• _Request 1_: Return the stretch of the Steubenville tournament thread from "I love go but" through "everybody next week.", copied word for word.
• _Request 2_: Name each distinct user who posts in the Steubenville tournament thread, listing each one once.

# Thursday night Steubenville tournament



## Rivergetter

Starting this Thursday may 23 5-9pm. Be checked in by 4:45. 5 fish limit one or two persons to a boat. Pm me if you have any questions or text 740-424-4104. 


Posted using Outdoor Hub Campfire


----------



## Bad Bub

That a' boy!!!

posted using Outdoor Hub Campfire


----------



## Bad Bub

TTT. Looks like the rain will be gone by tournament time. Come on out!

posted using Outdoor Hub Campfire


----------



## "J"

What's the entry fee? What ramp you using?


----------



## Bad Bub

[quote="J";1627787]What's the entry fee? What ramp you using?[/quote]

$20 per boat. Steubenville marina. 1 or 2 persons per boat.

posted using Outdoor Hub Campfire


----------



## Rivergetter

Thanks Bub. I've been busy getting ready for the weekend. 


Posted using Outdoor Hub Campfire


----------



## Bad Bub

Rivergetter said:


> Thanks Bub. I've been busy getting ready for the weekend.
> 
> 
> Posted using Outdoor Hub Campfire


No problem. See ya around 4:00!

posted using Outdoor Hub Campfire


----------



## Eriesteamer

Rivergetter said:


> Starting this Thursday may 23 5-9pm. Be checked in by 4:45. 5 fish limit one or two persons to a boat. Pm me if you have any questions or text 740-424-4104.
> 
> 
> Posted using Outdoor Hub Campfire


I love go but need a partern with boat. I live in Youngstown Oh any care to go and can take me are welcome and I will help on gas.


----------



## Rivergetter

Had some new faces tonight and one of the new faces walked away much happier with a ten pound bag. See everybody next week.

• _Material supplied_:
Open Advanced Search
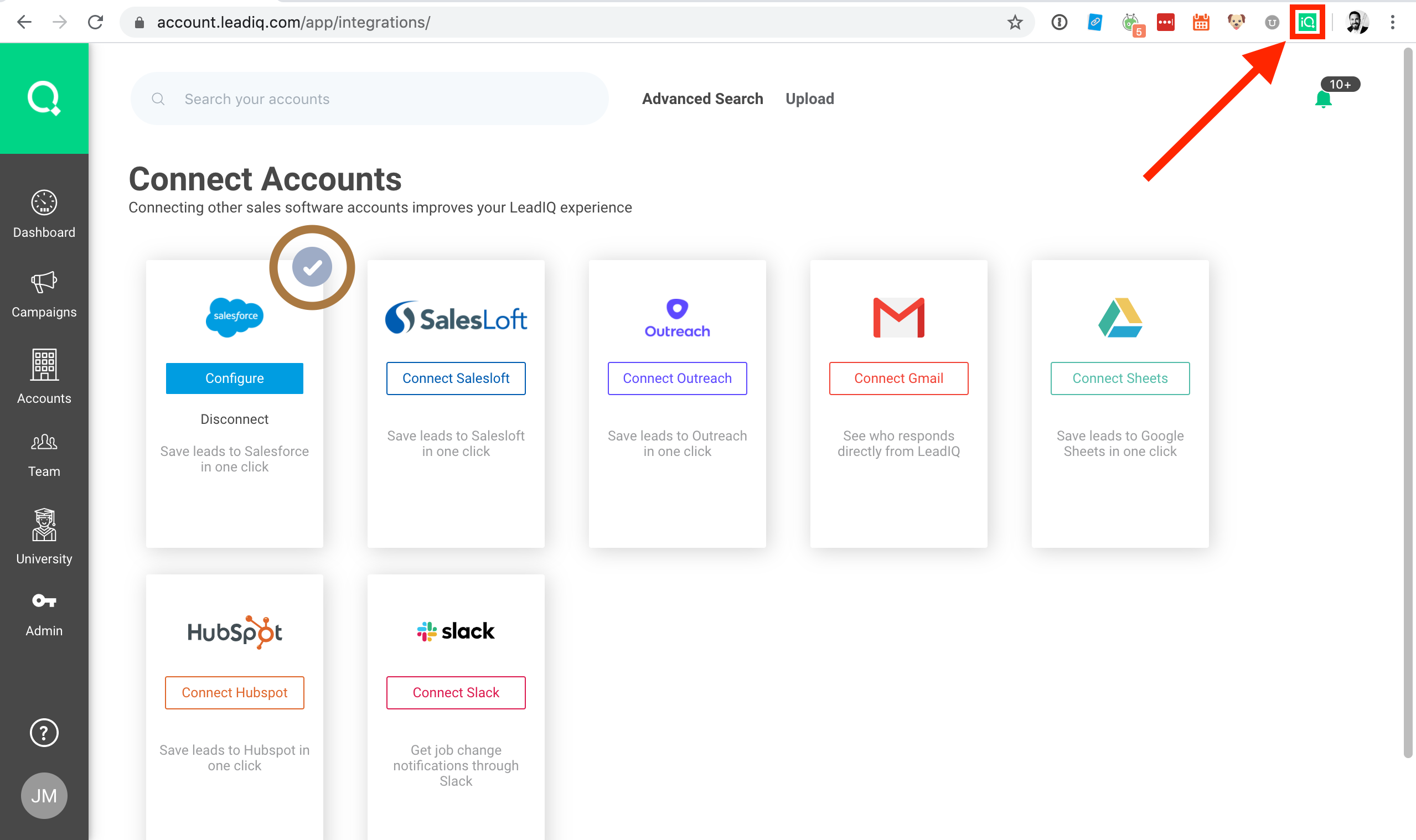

---

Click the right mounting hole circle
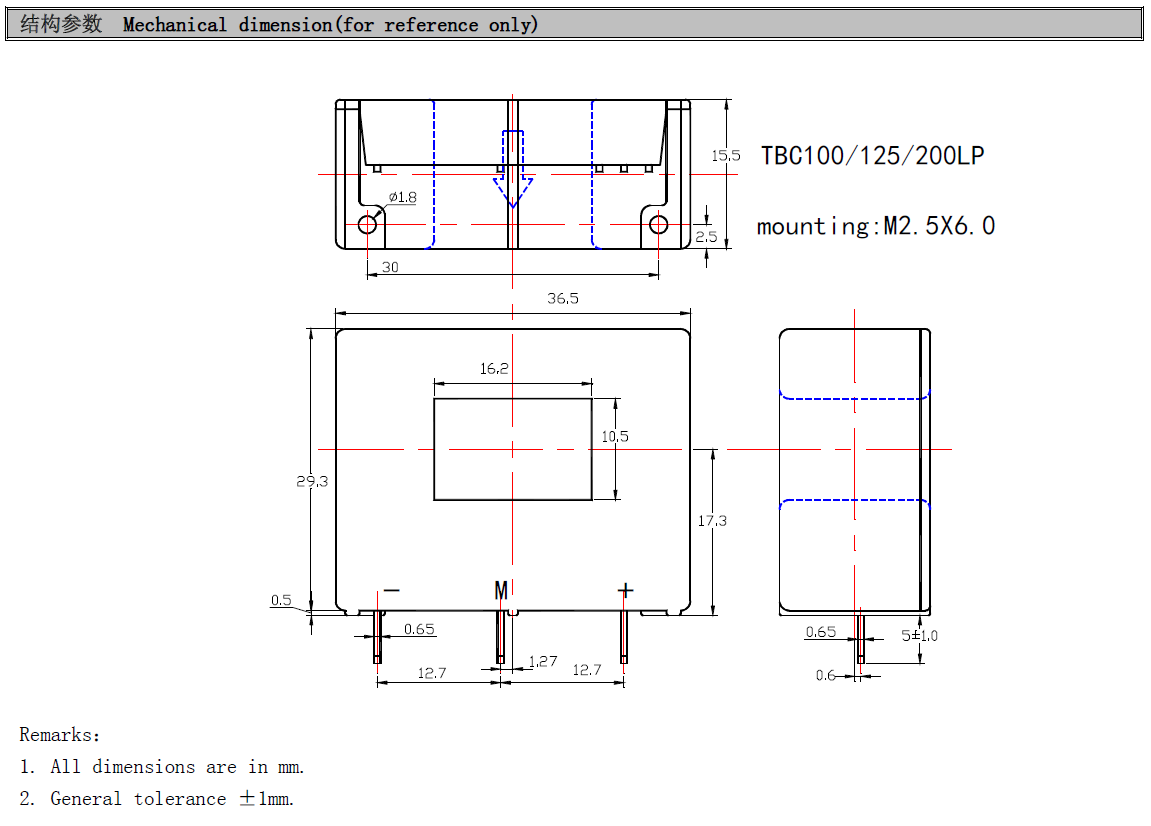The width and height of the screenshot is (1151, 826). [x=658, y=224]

• _Task result 1_:
I love go but need a partern with boat. I live in Youngstown Oh any care to go and can take me are welcome and I will help on gas.


----------



## Rivergetter

Had some new faces tonight and one of the new faces walked away much happier with a ten pound bag. See everybody next week.

• _Task result 2_:
Rivergetter
Bad Bub
"J"
Eriesteamer